In 1979, Jon Kabat-Zinn — a molecular biologist with a PhD from MIT and a personal practice in Zen and yoga — walked into the basement of the University of Massachusetts Medical Center and proposed that he be allowed to teach an eight-week meditation course to patients the hospital had given up on. The chronic pain patients. The cancer patients. The ones whose conditions had failed to respond to anything the medical establishment had to offer.

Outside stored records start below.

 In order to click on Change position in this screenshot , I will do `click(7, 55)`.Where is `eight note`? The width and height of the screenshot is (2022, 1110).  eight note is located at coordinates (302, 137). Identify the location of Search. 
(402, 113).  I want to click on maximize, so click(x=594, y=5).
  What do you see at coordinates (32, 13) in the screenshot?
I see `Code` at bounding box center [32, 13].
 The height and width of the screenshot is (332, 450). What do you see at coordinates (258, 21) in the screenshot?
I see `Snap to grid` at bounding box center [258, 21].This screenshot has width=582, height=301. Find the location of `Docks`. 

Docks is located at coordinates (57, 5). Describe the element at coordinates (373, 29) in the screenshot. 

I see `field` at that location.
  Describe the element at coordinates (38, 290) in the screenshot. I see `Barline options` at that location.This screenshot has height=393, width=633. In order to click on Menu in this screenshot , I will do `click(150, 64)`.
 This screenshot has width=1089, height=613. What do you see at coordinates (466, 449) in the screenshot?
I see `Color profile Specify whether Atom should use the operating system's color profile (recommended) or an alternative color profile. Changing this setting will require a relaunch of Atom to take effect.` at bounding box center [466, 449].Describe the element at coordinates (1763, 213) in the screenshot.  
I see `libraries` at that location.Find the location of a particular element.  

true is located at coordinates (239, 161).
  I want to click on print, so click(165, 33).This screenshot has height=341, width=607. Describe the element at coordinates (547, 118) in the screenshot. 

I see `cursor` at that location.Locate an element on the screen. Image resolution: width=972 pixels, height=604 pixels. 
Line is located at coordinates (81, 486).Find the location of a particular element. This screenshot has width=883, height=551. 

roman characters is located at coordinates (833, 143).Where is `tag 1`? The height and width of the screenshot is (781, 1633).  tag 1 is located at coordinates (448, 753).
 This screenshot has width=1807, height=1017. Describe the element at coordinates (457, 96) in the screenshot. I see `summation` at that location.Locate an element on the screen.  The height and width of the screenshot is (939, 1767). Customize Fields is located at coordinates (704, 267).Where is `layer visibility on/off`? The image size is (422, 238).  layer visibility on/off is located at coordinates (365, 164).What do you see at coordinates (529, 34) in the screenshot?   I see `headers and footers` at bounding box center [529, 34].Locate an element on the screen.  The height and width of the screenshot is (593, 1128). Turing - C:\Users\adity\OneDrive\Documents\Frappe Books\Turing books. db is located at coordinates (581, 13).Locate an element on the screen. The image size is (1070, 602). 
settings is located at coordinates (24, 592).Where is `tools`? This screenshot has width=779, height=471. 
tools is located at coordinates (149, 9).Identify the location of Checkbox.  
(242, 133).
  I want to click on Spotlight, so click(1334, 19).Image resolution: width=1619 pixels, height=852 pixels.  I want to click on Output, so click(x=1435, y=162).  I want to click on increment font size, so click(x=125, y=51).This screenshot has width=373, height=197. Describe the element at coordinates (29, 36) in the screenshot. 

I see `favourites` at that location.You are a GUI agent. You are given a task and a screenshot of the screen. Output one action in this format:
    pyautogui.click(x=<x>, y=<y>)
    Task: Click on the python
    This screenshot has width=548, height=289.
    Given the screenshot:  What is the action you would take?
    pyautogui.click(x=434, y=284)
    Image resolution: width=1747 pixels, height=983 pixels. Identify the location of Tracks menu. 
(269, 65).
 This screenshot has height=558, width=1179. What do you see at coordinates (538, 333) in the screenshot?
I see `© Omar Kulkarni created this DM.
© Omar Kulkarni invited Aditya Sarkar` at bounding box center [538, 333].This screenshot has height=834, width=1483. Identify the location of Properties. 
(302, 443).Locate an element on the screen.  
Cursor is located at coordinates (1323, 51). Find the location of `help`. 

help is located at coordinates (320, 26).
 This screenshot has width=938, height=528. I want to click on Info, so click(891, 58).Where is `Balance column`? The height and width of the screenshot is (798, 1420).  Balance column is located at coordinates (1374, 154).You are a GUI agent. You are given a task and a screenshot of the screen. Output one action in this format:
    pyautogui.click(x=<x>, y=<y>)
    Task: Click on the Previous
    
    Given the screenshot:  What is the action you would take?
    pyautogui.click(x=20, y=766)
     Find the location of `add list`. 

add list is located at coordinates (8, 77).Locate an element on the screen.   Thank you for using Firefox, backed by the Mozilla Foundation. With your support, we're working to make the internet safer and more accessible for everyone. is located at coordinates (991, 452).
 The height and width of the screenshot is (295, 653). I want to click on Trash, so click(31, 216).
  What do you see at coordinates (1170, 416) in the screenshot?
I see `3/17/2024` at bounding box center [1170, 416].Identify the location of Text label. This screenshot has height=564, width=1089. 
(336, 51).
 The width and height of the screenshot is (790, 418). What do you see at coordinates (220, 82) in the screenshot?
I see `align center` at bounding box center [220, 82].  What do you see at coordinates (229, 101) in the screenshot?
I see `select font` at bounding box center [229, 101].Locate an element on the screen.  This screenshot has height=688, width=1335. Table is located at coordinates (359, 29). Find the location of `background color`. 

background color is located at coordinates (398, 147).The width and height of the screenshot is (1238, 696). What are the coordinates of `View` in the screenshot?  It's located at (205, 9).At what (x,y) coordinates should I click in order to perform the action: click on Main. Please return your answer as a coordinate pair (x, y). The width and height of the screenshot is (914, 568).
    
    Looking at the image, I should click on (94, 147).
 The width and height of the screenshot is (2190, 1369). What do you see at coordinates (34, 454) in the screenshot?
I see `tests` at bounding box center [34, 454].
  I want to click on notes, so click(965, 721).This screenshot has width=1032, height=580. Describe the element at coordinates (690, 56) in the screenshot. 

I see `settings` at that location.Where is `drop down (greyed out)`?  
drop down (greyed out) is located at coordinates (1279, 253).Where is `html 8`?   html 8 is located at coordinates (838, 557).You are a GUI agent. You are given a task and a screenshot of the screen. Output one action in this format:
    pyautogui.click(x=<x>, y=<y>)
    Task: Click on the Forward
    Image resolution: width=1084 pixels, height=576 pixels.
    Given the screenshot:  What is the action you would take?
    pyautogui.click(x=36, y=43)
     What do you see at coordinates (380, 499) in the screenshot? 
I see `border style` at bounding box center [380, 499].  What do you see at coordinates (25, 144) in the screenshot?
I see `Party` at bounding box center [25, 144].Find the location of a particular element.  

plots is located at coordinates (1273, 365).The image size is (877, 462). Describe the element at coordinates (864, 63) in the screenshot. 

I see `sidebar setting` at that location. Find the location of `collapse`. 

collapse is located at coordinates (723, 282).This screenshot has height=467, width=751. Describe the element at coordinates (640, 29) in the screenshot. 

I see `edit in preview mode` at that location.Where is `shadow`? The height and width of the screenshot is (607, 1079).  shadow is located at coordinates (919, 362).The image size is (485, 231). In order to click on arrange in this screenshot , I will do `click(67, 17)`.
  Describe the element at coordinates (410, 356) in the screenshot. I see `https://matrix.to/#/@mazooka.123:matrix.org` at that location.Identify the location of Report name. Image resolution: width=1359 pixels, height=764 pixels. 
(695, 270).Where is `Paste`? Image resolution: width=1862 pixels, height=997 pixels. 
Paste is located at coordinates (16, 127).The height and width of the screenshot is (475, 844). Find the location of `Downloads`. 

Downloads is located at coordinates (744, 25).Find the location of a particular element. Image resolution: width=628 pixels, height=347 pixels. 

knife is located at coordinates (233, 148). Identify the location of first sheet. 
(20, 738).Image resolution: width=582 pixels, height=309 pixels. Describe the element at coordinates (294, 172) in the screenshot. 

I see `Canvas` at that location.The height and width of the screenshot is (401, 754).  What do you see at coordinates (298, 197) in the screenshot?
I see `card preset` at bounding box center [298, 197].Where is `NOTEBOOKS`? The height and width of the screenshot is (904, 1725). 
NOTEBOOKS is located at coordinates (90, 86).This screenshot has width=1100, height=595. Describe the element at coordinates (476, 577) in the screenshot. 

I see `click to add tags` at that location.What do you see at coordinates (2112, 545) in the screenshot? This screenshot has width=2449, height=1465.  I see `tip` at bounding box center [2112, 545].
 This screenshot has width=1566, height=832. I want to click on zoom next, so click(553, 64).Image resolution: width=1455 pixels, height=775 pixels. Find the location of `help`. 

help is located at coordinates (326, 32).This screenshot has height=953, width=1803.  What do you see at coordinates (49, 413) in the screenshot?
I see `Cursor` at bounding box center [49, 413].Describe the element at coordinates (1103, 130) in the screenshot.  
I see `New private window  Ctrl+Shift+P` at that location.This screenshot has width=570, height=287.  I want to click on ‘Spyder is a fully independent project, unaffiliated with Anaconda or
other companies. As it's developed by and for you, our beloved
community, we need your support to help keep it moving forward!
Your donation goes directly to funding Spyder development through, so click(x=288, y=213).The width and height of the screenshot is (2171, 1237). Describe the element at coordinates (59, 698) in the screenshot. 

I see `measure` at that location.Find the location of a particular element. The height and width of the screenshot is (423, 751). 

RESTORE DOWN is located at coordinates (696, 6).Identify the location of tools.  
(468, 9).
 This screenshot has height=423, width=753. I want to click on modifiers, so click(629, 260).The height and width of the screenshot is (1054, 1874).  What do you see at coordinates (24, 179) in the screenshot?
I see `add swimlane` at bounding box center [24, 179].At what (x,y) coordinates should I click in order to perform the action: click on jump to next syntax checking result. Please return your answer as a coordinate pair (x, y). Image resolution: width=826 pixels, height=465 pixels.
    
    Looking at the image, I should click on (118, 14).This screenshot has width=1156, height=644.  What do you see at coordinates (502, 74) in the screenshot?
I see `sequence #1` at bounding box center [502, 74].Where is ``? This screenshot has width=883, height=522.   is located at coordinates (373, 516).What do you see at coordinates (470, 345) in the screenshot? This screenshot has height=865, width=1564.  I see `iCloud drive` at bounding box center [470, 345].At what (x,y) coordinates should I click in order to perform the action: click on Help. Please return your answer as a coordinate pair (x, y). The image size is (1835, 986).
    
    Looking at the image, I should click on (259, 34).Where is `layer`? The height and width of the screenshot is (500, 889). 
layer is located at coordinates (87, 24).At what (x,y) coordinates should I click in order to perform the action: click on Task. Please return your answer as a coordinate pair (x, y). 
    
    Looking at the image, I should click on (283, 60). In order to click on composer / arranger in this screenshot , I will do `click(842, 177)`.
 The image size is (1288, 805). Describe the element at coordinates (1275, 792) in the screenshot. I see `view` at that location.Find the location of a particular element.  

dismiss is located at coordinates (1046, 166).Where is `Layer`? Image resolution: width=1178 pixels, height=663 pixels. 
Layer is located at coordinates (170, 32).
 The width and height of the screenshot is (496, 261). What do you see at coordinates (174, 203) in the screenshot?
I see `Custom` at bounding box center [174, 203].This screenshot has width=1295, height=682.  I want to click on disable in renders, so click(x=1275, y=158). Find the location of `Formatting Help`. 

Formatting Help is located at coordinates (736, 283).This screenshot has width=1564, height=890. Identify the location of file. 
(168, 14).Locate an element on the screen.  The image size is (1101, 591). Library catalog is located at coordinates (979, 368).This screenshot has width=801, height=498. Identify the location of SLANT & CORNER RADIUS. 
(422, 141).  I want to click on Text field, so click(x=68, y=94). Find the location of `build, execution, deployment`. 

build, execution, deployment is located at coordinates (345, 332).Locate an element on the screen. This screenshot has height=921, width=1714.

The hospital said yes. Largely, by Kabat-Zinn's own account, because nobody else wanted those patients.

The translation problem

What Kabat-Zinn proposed was, in substance, a Buddhist vipassanā curriculum — body scans, breath awareness, the cultivation of non-judgmental attention. What he could not call it, in 1979, in a hospital basement, was Buddhist anything. The medical establishment was not going to fund a religion class. The patients, many of them practising Catholics or Jews, were not going to sign up for one.

His translation was Mindfulness-Based Stress Reduction. Stripped of every Pali term, every robe, every reference to the Buddha. Kept the practices, the sequence, the ethical undercurrent. He renamed the jhānas as states of deep concentration. He renamed the Four Foundations of Mindfulness as the body scan, the sitting, the walking, the eating. The course became a clinical protocol. The protocol became reproducible. The reproducibility was what got it into hospitals.

What it actually does

MBSR is eight weeks. One two-and-a-half-hour class per week, plus a day-long silent retreat in week six, plus forty-five minutes of daily home practice. The home practice is the work. The class is structure.

The published outcomes are, by the standards of any evidence-based intervention, remarkable. Reductions in self-reported pain ranging from twenty to forty percent. Reductions in anxiety and depression on standard clinical scales. Measurable changes in brain structure on MRI — denser grey matter in the hippocampus, less in the amygdala. The first studies were small. The replications, run since the early 2000s, are not.

Whether the gains are because the Buddhism was stripped or despite the Buddhism being stripped is the live debate. Kabat-Zinn himself has been increasingly explicit, in his later writing, that the dharma is doing the work — that MBSR is, in his term, a Trojan horse. The horse is in the city. The students are practising the same things Pema Chödrön and Thich Nhat Hanh and Tara Brach and Jack Kornfield teach in their explicitly Buddhist programmes. They are simply doing it under a clinical name.

Where MBSR fits in the index

Jon Kabat-Zinn's MBSR course is in our index as the secular entry point. Not because it is the deepest practice on offer — it is not — but because it is the most rigorously studied, the most reliably reproducible, and the easiest to defend to a sceptical doctor or insurance company. If you have a friend who would never read Pema Chödrön's *When Things Fall Apart* but would do an eight-week clinically-validated course, MBSR is the friend-shaped door.

What Kabat-Zinn did was a translation. Translations lose things. They also carry things across rivers that the originals could not cross. Forty-five years and several million graduates later, it is hard to argue the trade was unfavourable.